GABA and glycine neurons from the ventral medullary region inhibit hypoglossal motoneurons

Obstructive sleep apnea (OSA) is a common disorder characterized by repetitive sleep-related losses of upper airway patency that occur most frequently during rapid eye movement (REM) sleep. Hypoglossal motoneurons play a key role in regulating upper airway muscle tone and patency during sleep. REM sleep activates GABA and glycine neurons in the ventral medulla (VM) to induce cortical desynchronization and skeletal muscle atonia during REM sleep; however, the role of this brain region in modulating hypoglossal motor activity is unknown.

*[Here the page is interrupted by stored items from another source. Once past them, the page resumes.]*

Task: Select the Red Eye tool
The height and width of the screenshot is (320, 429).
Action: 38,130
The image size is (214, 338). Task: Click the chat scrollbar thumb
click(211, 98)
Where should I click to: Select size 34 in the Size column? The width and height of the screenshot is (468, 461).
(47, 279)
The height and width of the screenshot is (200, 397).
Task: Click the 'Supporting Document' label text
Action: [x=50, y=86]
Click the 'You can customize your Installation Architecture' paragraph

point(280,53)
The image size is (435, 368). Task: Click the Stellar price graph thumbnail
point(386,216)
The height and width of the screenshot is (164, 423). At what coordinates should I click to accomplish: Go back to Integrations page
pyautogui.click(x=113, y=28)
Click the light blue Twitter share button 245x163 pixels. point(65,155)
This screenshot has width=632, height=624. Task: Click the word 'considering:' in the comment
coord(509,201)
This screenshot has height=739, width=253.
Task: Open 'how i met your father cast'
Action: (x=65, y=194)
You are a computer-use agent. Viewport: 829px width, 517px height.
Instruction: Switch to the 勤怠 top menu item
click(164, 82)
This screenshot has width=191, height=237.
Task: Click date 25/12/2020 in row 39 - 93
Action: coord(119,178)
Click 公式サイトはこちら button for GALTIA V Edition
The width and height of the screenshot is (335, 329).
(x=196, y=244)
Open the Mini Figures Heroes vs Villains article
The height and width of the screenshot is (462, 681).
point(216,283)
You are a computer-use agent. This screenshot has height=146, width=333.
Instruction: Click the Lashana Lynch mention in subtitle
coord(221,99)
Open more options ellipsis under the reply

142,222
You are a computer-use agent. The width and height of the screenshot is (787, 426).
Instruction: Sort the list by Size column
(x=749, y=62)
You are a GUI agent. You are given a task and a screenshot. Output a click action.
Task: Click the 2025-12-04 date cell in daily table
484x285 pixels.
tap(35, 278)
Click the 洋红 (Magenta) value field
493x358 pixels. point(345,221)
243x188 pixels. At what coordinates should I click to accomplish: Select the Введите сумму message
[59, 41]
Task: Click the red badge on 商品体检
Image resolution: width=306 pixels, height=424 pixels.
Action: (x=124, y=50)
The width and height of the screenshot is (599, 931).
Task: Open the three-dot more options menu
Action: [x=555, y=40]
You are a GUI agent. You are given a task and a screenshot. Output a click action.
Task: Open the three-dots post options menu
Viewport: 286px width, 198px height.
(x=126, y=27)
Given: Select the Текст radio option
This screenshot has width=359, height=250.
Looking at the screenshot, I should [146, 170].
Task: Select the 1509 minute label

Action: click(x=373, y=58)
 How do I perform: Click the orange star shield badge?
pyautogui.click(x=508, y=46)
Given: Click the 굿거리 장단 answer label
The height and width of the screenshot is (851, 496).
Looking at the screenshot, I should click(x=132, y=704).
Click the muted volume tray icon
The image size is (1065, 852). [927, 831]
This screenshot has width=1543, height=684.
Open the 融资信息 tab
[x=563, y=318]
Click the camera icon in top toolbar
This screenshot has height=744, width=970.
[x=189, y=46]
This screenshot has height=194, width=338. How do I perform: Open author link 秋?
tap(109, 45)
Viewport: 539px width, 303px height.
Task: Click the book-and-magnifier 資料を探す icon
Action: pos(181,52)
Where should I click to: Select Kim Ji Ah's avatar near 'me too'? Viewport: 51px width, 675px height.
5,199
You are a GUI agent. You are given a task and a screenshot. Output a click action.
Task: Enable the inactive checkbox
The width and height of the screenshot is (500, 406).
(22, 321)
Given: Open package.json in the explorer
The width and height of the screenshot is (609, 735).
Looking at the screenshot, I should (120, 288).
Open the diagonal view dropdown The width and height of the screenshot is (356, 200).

We combined optogenetic and chemogenetic approaches with in-vitro and in-vivo electrophysiology, respectfully, in GAD2-Cre mice of both sexes to test the hypothesis that VM GABA/glycine neurons control the activity of hypoglossal motoneurons and tongue muscles. Here, we show that there is a pathway originating from GABA/glycine neurons in the VM that monosynaptically inhibits brainstem hypoglossal motoneurons innervating both tongue protruder genioglossus (GMNs) and retractor (RMNs) muscles. Optogenetic activation of ChR2-expressing fibers induced a greater postsynaptic inhibition in RMNs than in GMNs. In-vivo chemogenetic activation of VM GABA/glycine neurons produced an inhibitory effect on tongue electromyographic (EMG) activity, decreasing both the amplitude and duration of inspiratory-related EMG bursts without any change in respiratory rate. These results indicate that activation of GABA/glycine neurons from the VM inhibits tongue muscles via a direct pathway to both GMNs and RMNs. This inhibition may play a role in REM sleep associated upper airway obstructions that occur in patients with OSA.